I find it interesting that the amount of anti-propaganda seems to be directly proportional to how much more competitive a renewable oil-production strategy is. With limiting arable land-surface, we need to make the most of the land we have. In this respect, Oil Palm provides a forest canopy that helps circulating water, it holds a latent stock of fixed carbon, and it produces 5 times more oil than oilseed, soybean or sunflower. If any terrestrial plant-based oil could be used to generate food as well as bio-diesel, then it is Oil-palm, yet the media are full of concerns over this. Indeed Oil-palm is singled out whilst nobody seems to worry about the economical and ecological consequences of oilseed on prime farm-land that generates a miserable 500 litres of bio-diesel (when subsidised to help the costly production lines). Moreover, oilseed neither holds much fixed carbon nor does it provide a forest canopy to stabilise the climate by water evaporation. Either it must be ignorance, or I smell a rat (is it allowed to ask who benefits from bad-mouthing oil-palm?).
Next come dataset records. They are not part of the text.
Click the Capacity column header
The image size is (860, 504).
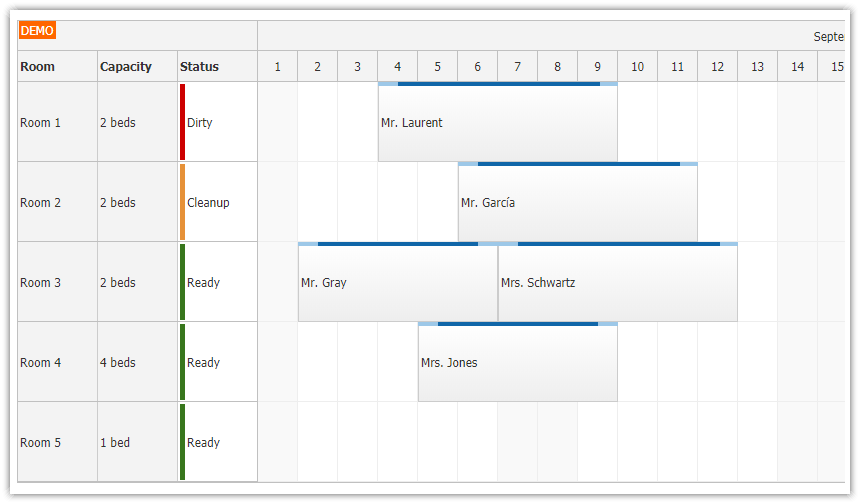point(126,67)
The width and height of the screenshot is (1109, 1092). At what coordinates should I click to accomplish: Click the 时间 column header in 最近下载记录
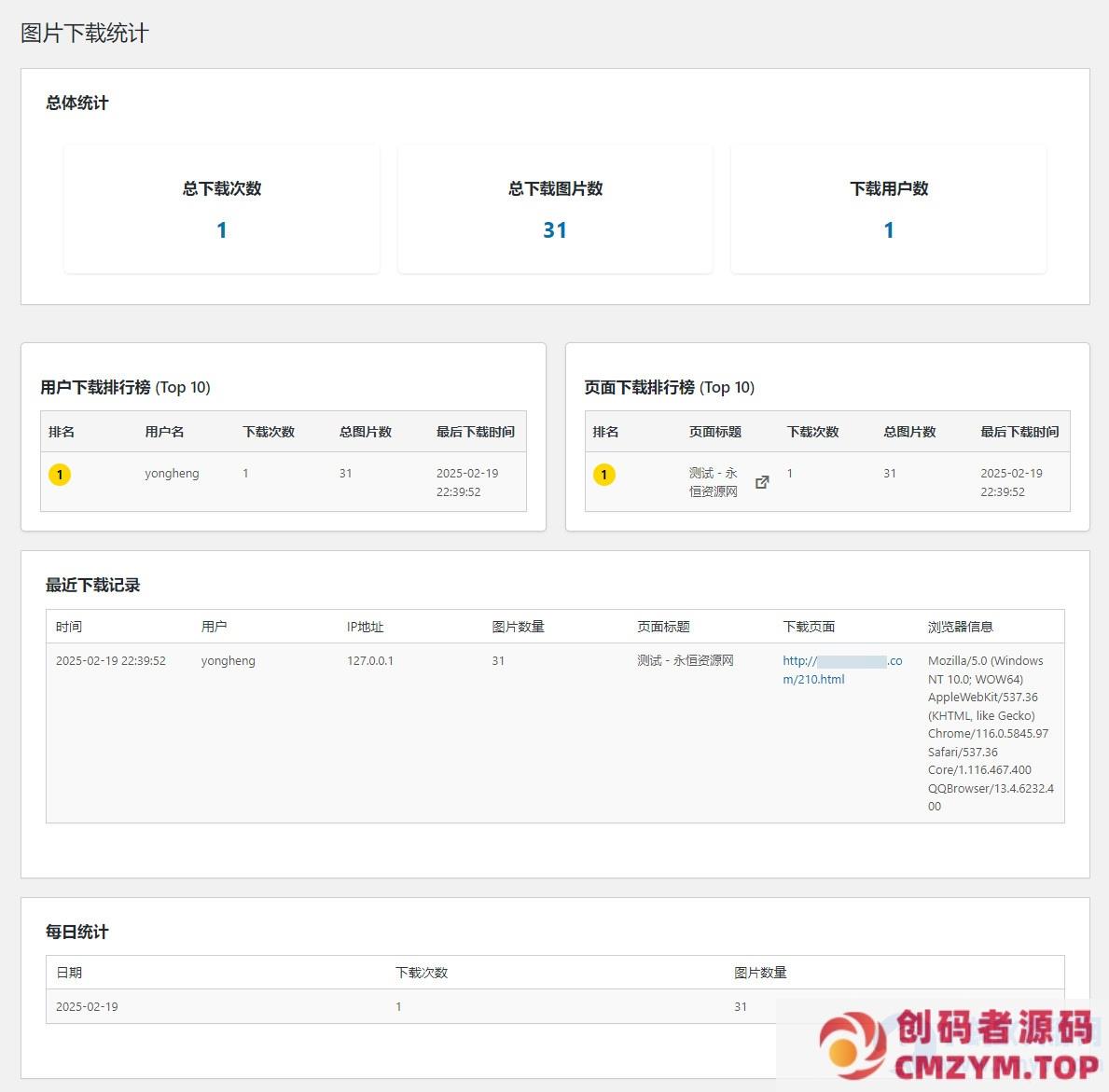68,627
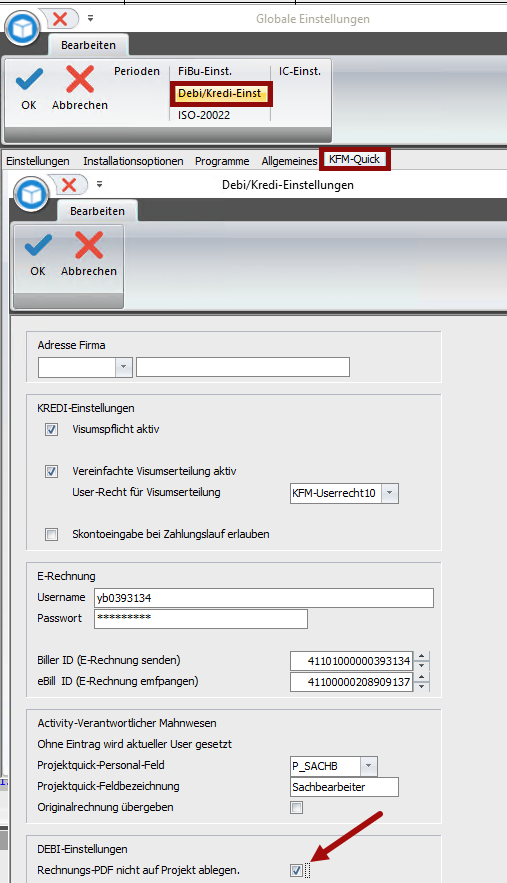Viewport: 507px width, 883px height.
Task: Toggle the Visumspflicht aktiv checkbox
Action: pyautogui.click(x=51, y=430)
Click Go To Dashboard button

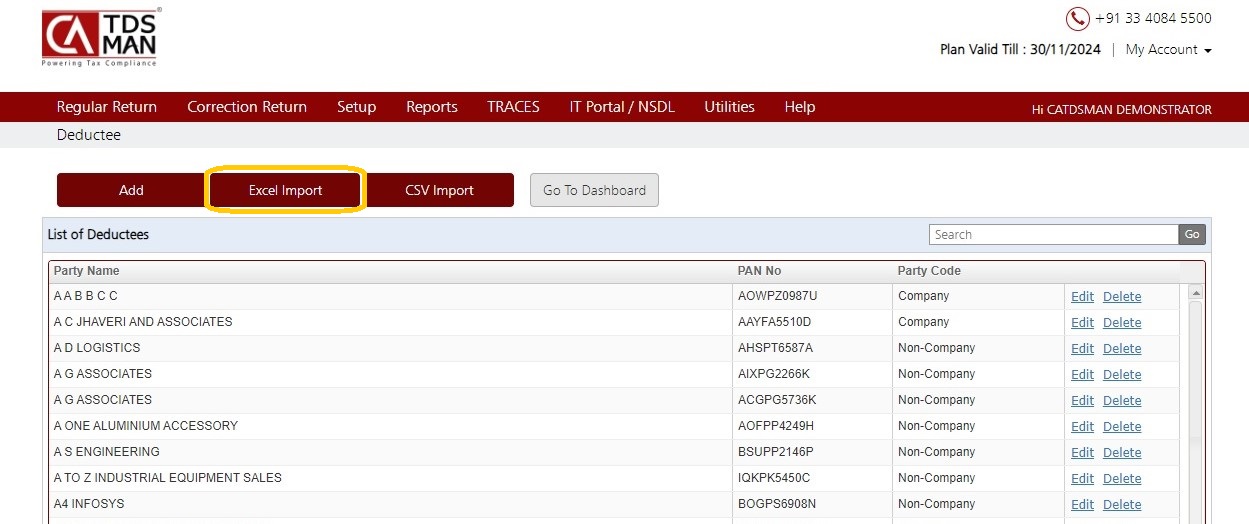(x=594, y=190)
Oil palm should be compared to other oil crops, and we should also not forget that much of Europe used to be forest whilst now we have fields of oilseed or corn, unless it is wet wasteland with some sheep or deserts with some goats. The climate in many places of Europe has become more desert-like because all the forests have been sacrificed to make charcoal for ore-smelting, and desert-like means on average colder. At the time of the Romans, it was almost 5 degrees warmer in Europe and Britain could produce local wines (try that now, will you?) despite a distinct lack of increased CO2 levels in those days. Let's do our own homework first before we point the finger at others.
Forests are important for our climate, but not because they fix more carbon than they release. In fact, they don't. A Rainforest is in perfect equilibrium, it releases as much CO2 from rotting plants as it fixes through photosynthesis. The only way to make a carbon sink is to plant new trees, and conserve the bio-mass on purpuse, i.e. by using the wood to make stable building materials. Oil-palm does not only generate oil, it provides bio-mass that can be explored for a variety of funtions in the future, and it provides young growing forests that indeed fix more carbon than they release during their cultivation cycle.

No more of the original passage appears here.